*Textauszug*:
⟨
Die Extremisten-Organisation Islamischer Staat (IS) hat die Kontrolle über die antike syrische Stadt Palmyra vollständig übernommen. Laut staatlichen syrischen Angaben begannen regierungstreue syrische Milizen daraufhin mit der Evakuierung der Stadt. In und um die Wüstenstadt gab es schwere Kämpfe, wie das staatliche Fernsehen berichtete.
Ein Aktivist in Palmyra bestätigte dem arabischen Nachrichtensender Al-Dschasira, dass die syrische Armee zurückgewichen sei und die Terrormiliz die Stadt eingenommen habe. Viele Familien hätten die Flucht ergriffen.
Syrische Armee will Verstärkung schicken
Der Leiter der syrischen Beobachtungsstelle für Menschenrechte in Grossbritannien – sie steht der syrischen Opposition nahe – sagte der Nachrichtenagentur dpa, die Dschihadisten hätten ein Gebäude der Sicherheitskräfte nur «wenige hundert Meter entfernt» von der Unesco-Weltkulturstätte erobert. Die historisch wertvollen Bauten liegen im Südwesten der Stadt.
Es hielten sich aber noch viele Soldaten bei einem Gefängnis im Osten der Stadt auf sowie beim Sitz des Militärgeheimdienstes im Westen. Die Erkenntnisse der Beobachtungsstelle stammen aus einem Informantennetzwerk vor Ort. Sie können von unabhängiger Seite kaum überprüft werden.
Ein ehemaliger General der syrischen Armee mit Kontakten zu den Streitkräften sagte, das Assad-Regime wolle weitere Kämpfer nach Palmyra schicken, um die demoralisierten Truppen vor Ort gegen den heftigen Ansturm des IS zu verstärken. Die Regierungskämpfer hätten Probleme, ihre Stellungen in der Stadt zu halten.
⟩
*Bereitgestellte Angaben*:
⟨
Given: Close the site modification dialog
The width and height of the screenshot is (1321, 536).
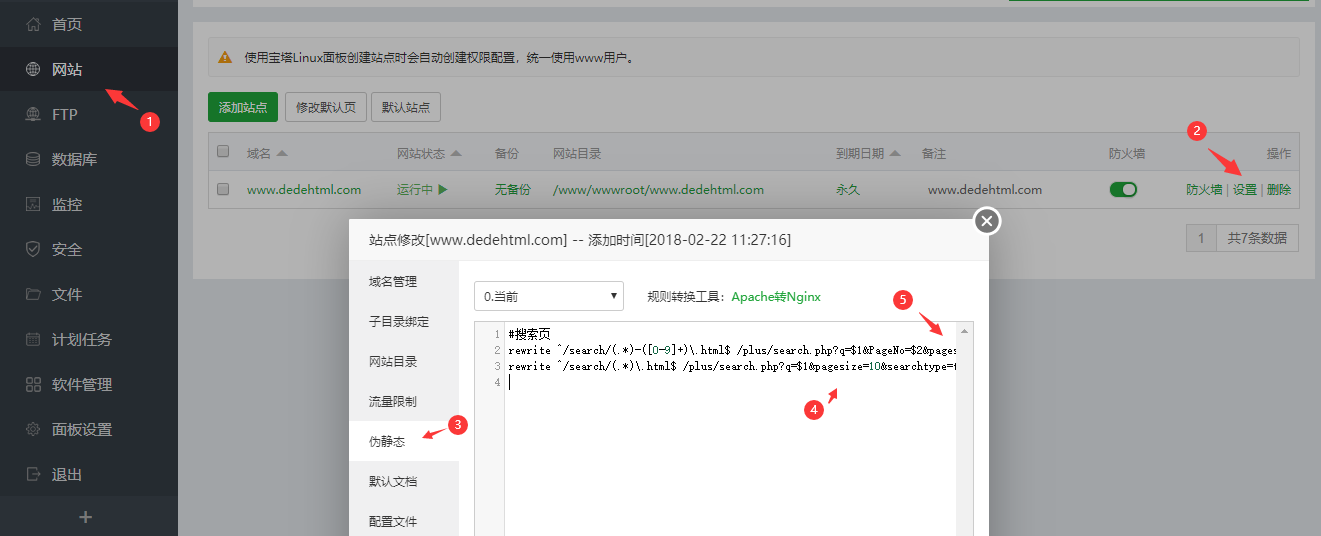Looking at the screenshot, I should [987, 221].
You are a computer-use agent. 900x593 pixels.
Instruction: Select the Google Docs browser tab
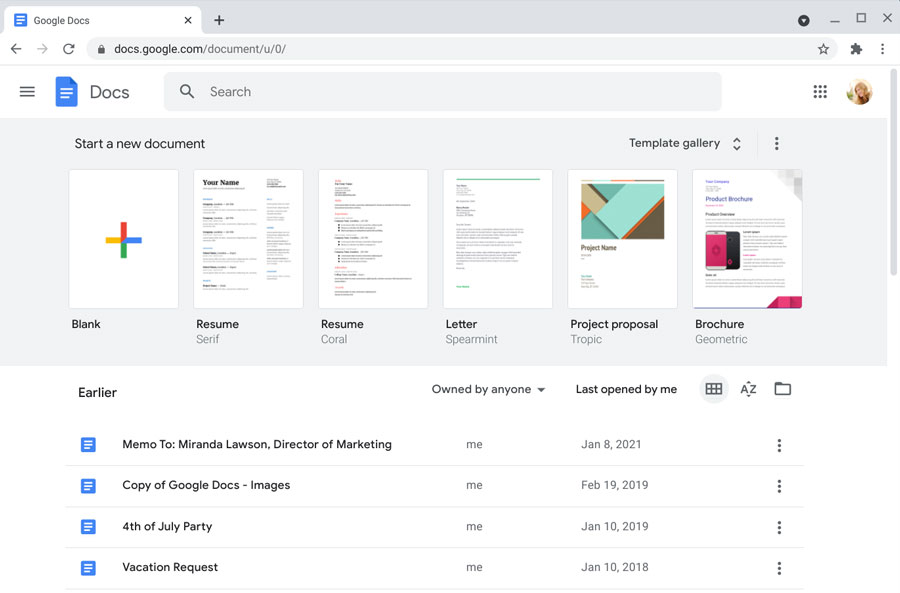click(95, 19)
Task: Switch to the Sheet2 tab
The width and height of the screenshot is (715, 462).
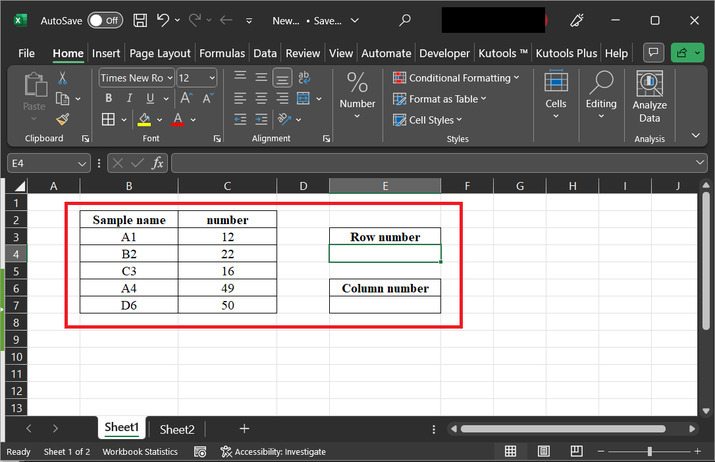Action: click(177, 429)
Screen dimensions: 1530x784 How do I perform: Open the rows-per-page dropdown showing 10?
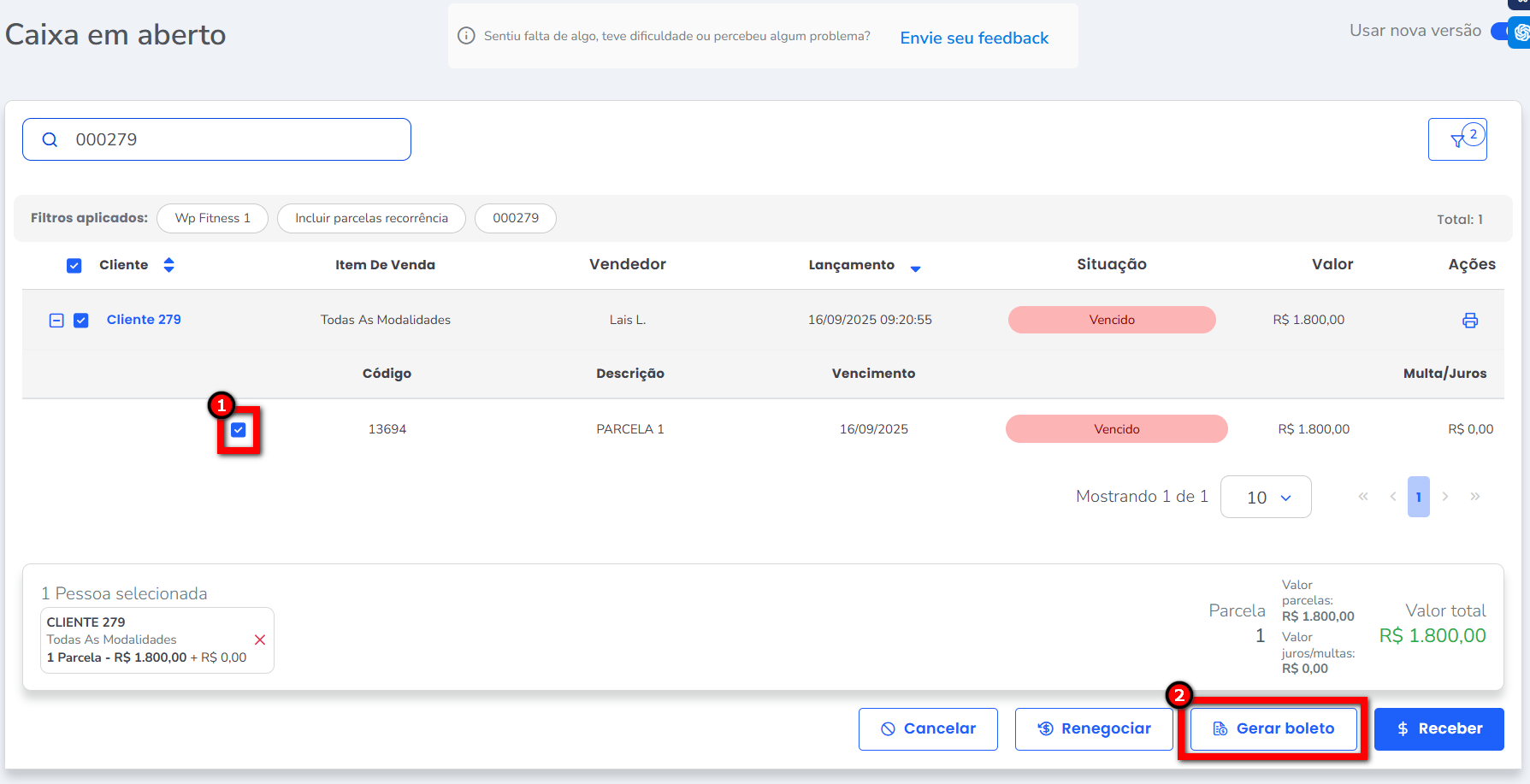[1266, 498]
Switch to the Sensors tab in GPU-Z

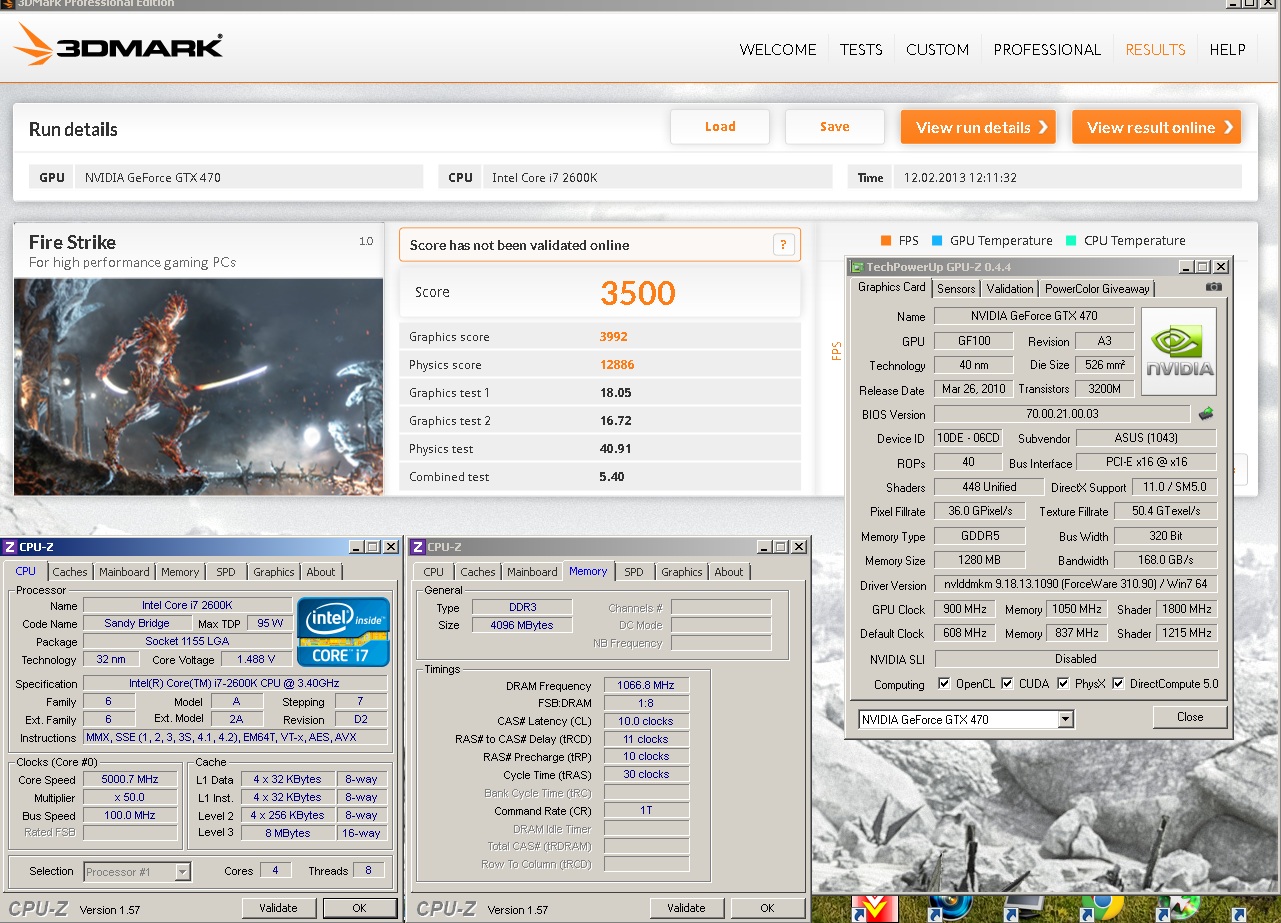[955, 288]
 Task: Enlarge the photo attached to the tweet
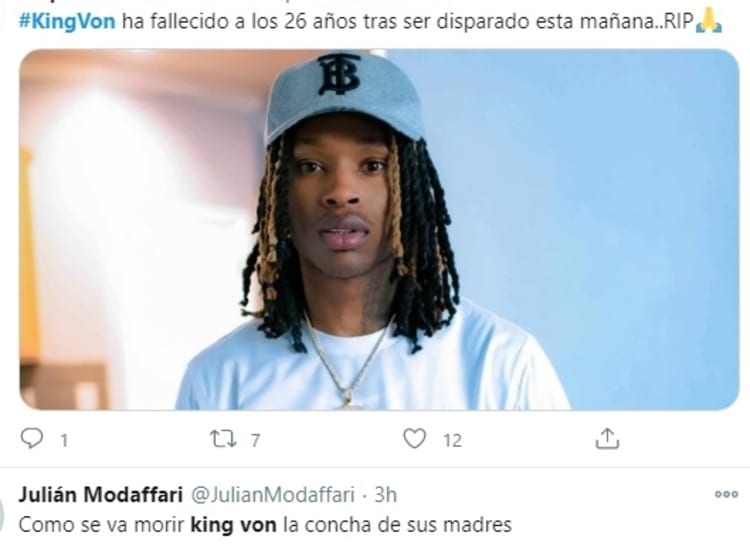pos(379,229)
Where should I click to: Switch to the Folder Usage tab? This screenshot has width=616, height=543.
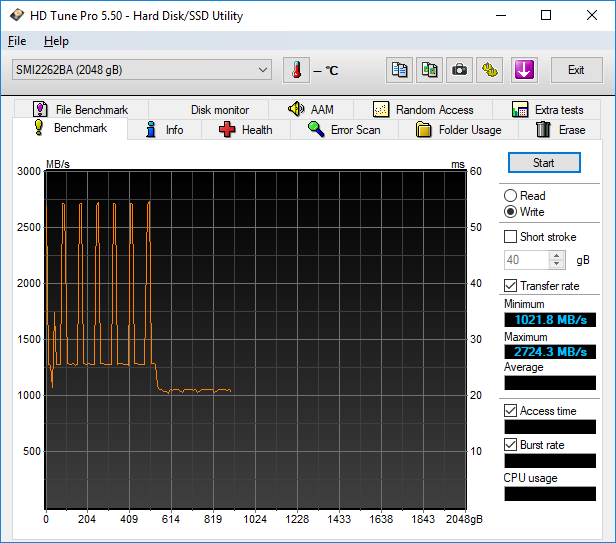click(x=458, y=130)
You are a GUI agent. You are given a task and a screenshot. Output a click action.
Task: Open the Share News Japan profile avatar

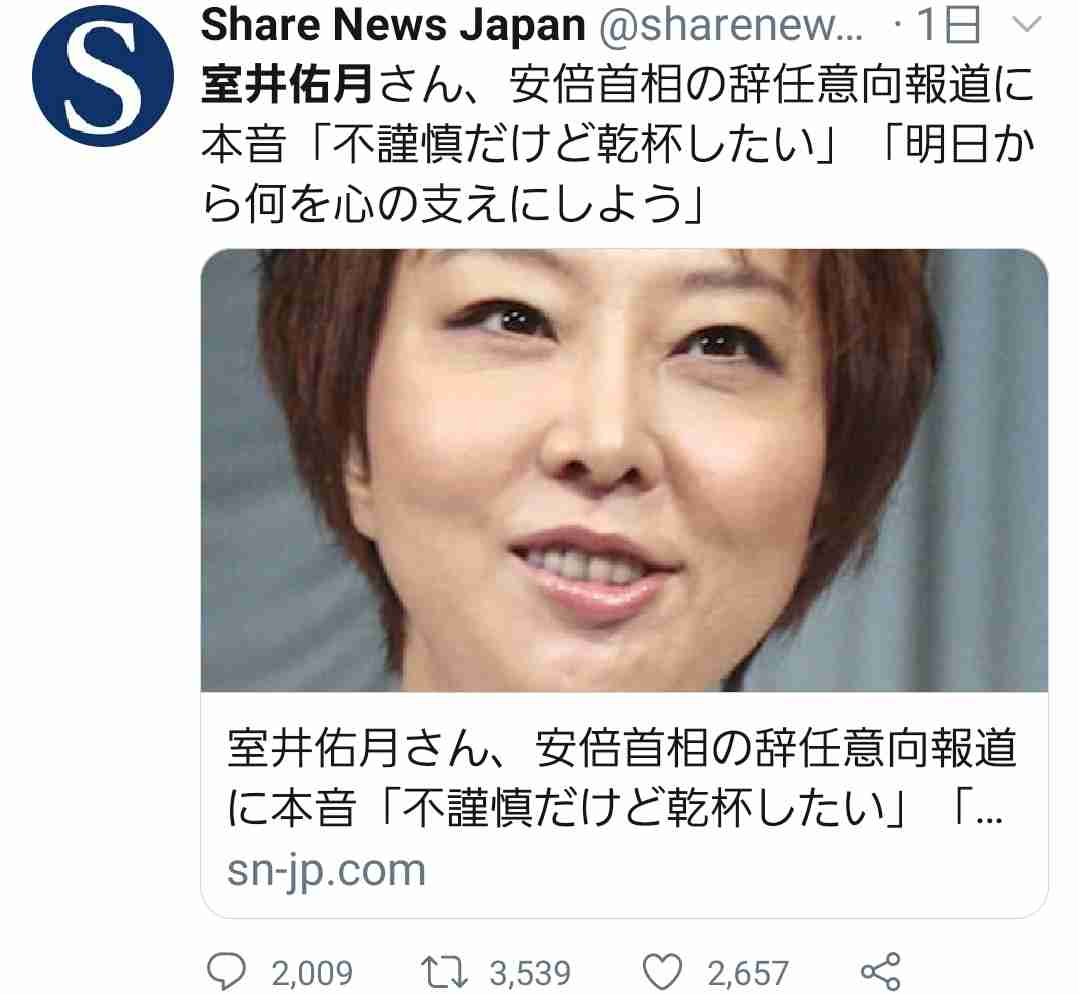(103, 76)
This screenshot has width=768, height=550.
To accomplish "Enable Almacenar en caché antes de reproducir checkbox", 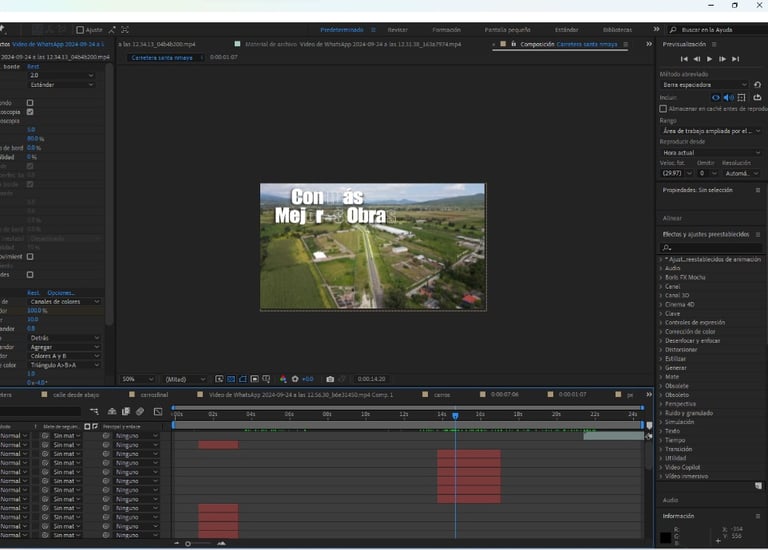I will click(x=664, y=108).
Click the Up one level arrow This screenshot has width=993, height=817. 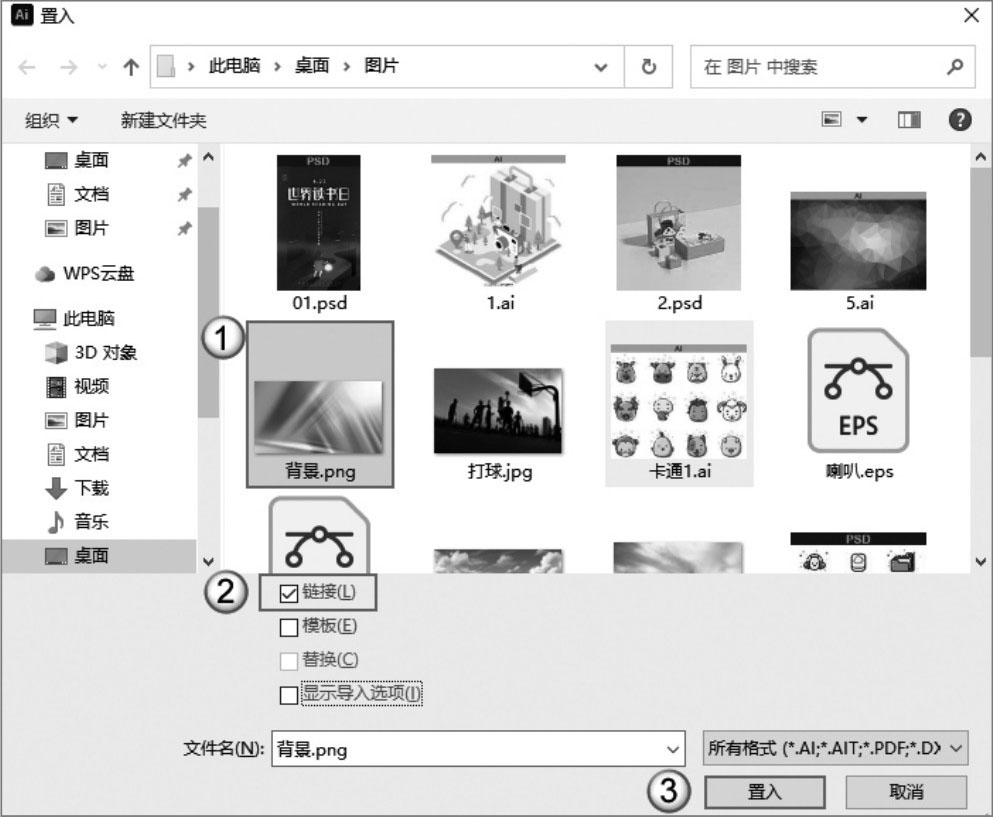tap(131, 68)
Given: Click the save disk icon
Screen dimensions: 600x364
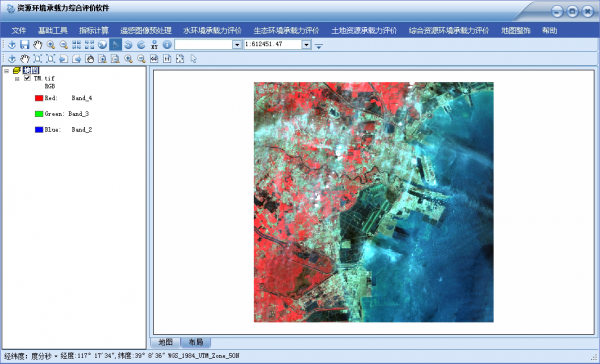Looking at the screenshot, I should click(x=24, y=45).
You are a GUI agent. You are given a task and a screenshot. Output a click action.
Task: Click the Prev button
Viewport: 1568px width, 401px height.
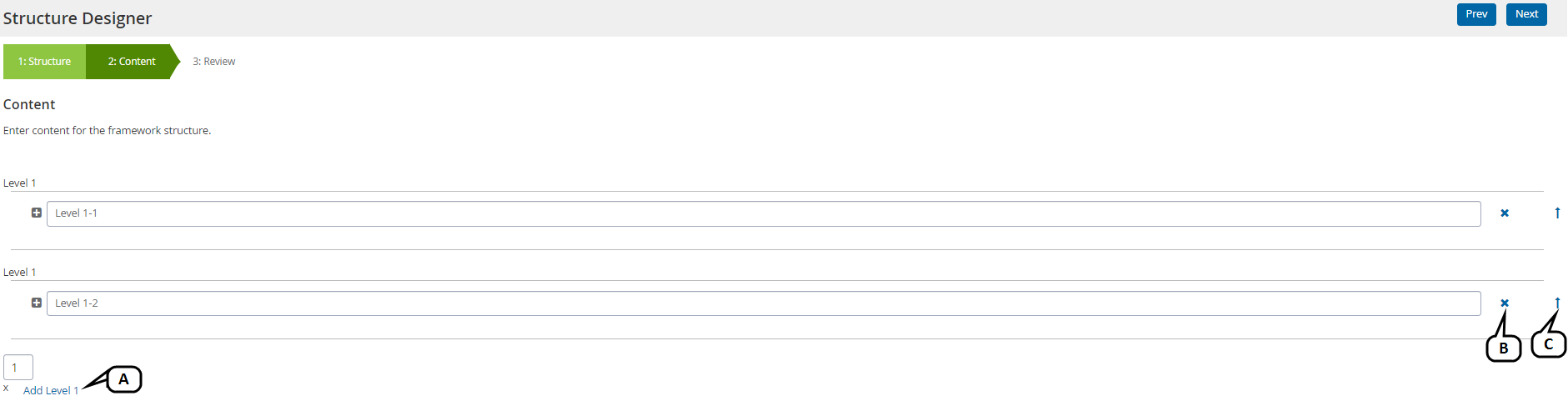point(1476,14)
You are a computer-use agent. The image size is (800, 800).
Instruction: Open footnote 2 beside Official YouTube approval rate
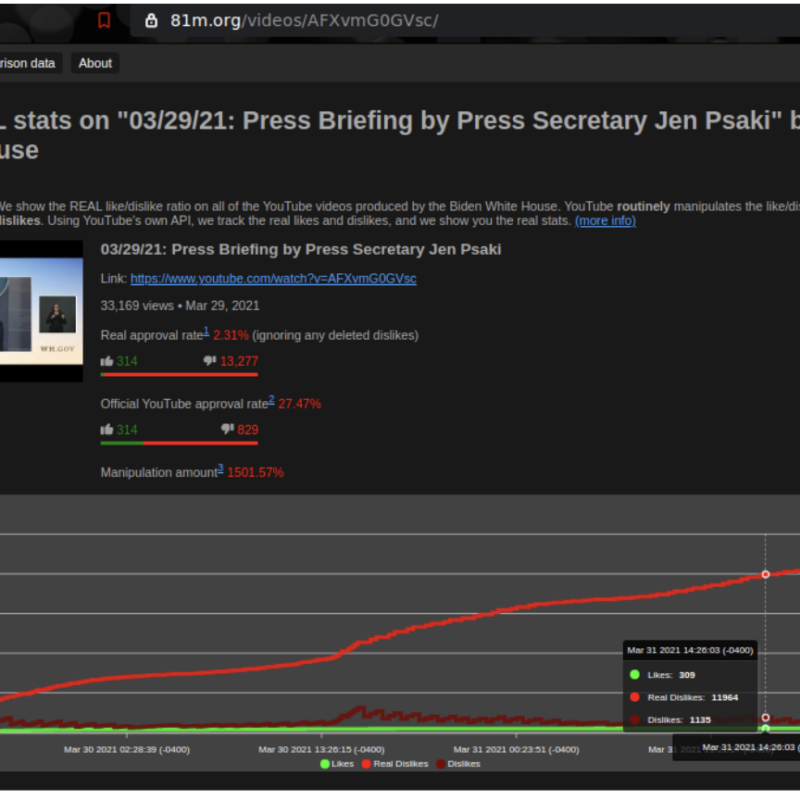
⟩
*Zu erledigende Aufgaben*:
A – Geben Sie den Bericht über Palmyra wortgetreu wieder, beginnend bei „Ein ehemaliger General“ und endend bei „Stadt zu halten.“.
B – Schreiben Sie die Fortsetzung des Berichts über Palmyra, die auf seinen letzten Satz folgt.
Die Zeilen haben mit dem Bericht über Palmyra nichts zu tun.

*Antworten zu Aufgaben*:
A –
Ein ehemaliger General der syrischen Armee mit Kontakten zu den Streitkräften sagte, das Assad-Regime wolle weitere Kämpfer nach Palmyra schicken, um die demoralisierten Truppen vor Ort gegen den heftigen Ansturm des IS zu verstärken. Die Regierungskämpfer hätten Probleme, ihre Stellungen in der Stadt zu halten.

B –
Mit einer möglichen Eroberung Palmyras wäre für die IS-Kämpfer auch der Weg in die grösstenteils vom Regime gehaltene Stadt Homs frei.
IS in Syrien auf dem Vormarsch
Nach der Eroberung Palmyras kontrolliere der IS nun rund 40 Prozent der Fläche Syriens, sagte der Leiter der Menschenrechtsbeobachter, Rami Abel Rahman, der dpa. Die Extremisten hätten zudem fast alle Ölfelder des Landes eingenommen. Der IS finanziert sich zu einem grossen Teil aus dem Ölschmuggel.
Auch in Nordsyrien verlor das Regime in Kämpfen gegen Islamisten an Boden. In der Provinz Idlib rückte das Rebellen-Bündnis Dschaisch al-Fatah nach Berichten von Oppositionsmedien auf die Stadt Aricha vor. Die radikale Al-Nusra-Front, der syrische Ableger des Terrornetzwerks Al Kaida, und ihre Verbündeten hatten am Dienstag den letzten grossen Militärstützpunkt des Regimes in der Region eingenommen. Bei Luftangriffen der Regierung starben in Idlib mehr als 70 Menschen, darunter 22 Zivilisten.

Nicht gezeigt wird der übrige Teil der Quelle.